At-home cervical cancer screening & strategies to enhance engagement with the care pathway for under-screened populations
Cervical cancer is caused by persistent infection with human papillomavirus (HPV). It can be prevented with early detection through regular screening. Irregular or non-attendance to screening is one of the key barriers to further reducing cervical cancer rates in BC. HPV DNA testing is an evidence-based, highly sensitive, and effective way to screen for cervical cancer, where women can collect the sample for testing at home (HPV self-collection).
This project will look to HPV DNA testing as the best way to implement at-home cervical cancer screening for under-screened populations in BC.
Two implementation approaches will be used:
- CervixCheck, an online service for at-home cervical cancer screening for women who do not regularly attend screening, piloted in selected family medical clinics in Surrey, BC and in northern BC in partnership with Métis Nation BC.
- At-home screening piloted in First Nations community health centres in partnership with Carrier Sekani Family Services in rural northern BC.
By offering women an alternative to clinician collected samples for screening, this work can address many of the personal, geographic, historical and system-level barriers women face.

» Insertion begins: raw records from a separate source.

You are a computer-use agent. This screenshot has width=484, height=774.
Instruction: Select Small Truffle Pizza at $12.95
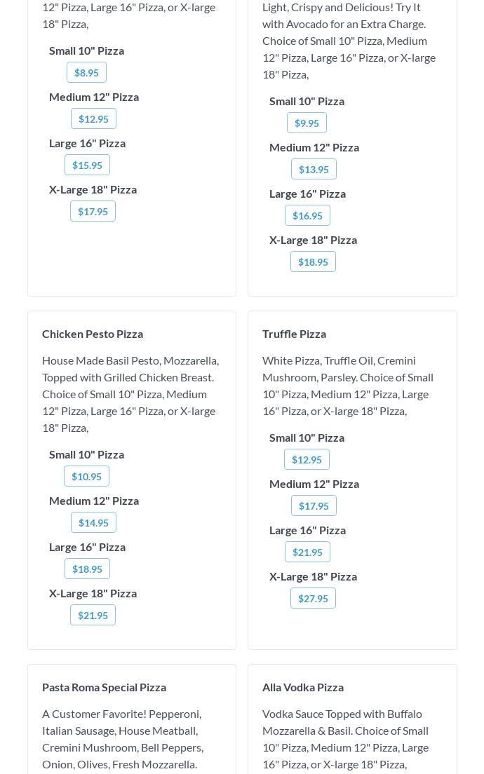tap(307, 459)
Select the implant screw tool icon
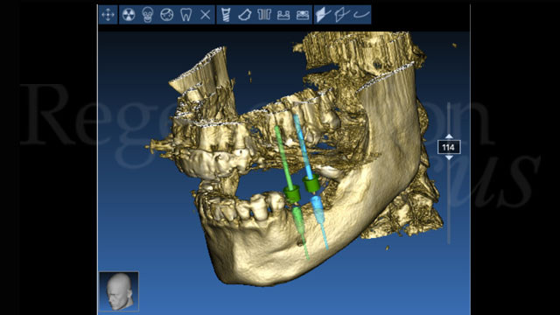 click(x=226, y=15)
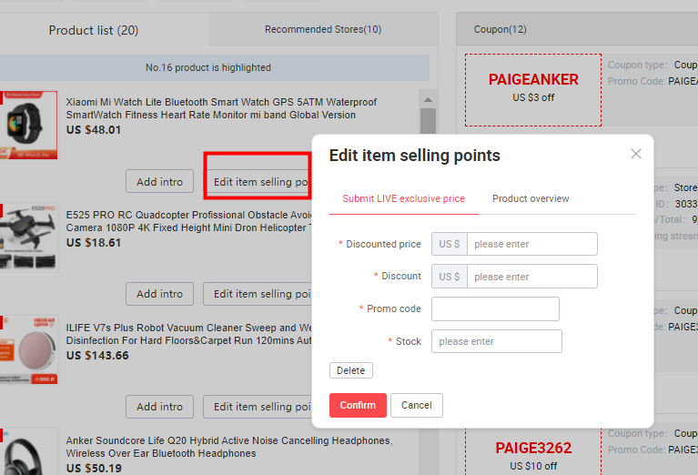The image size is (698, 475).
Task: Focus the Discount amount input field
Action: (532, 277)
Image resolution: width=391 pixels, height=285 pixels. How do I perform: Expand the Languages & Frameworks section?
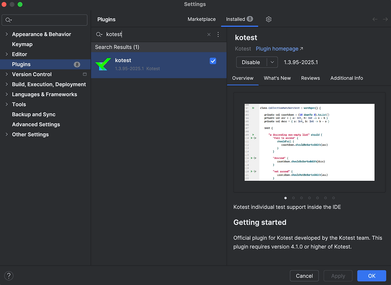7,94
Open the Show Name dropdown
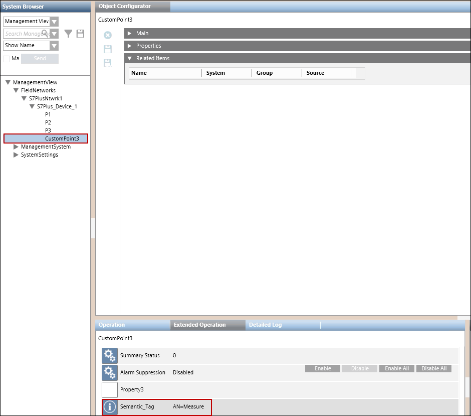This screenshot has height=416, width=471. click(x=54, y=46)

However, as with other screening programs, HPV screening identifies women most at risk for progressing to cervical cancer, and is not a diagnostic tool in itself. Therefore, it is necessary to examine implementation and evaluate engagement in the full pathway of screening, diagnosis, treatment, and follow-up.

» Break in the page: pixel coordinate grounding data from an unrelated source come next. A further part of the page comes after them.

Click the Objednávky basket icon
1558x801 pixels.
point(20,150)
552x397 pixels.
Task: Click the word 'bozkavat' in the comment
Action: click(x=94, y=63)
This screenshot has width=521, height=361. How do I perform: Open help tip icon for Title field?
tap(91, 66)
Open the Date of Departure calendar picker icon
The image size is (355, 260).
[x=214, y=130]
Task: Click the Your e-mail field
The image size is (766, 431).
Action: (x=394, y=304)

Through an implementation science approach, this project aims to:
- Determine strategies to optimally engage under-screened women through the full pathway of screening, diagnosis, treatment and follow-up, primarily with colposcopy.
- Assess the needs, gaps, and facilitators at the user, clinical, and health system levels to inform adaptability for other settings and contexts in the province.
Quantitative and qualitative methods will be applied, using the Quality Implementation Framework to inform evaluation design.
The outcomes for this project will be adoption, penetration, fidelity, and safety. Planning and development is already underway for the pilot implementation of CervixCheck. A critical aspect of this approach will be to assemble a team of stakeholders at the community level in pilot sites including patient advocates and physician and nursing leads, as well as at the health system level at the BC Cancer Cervical Cancer Screening Program and the BC Colposcopy Program.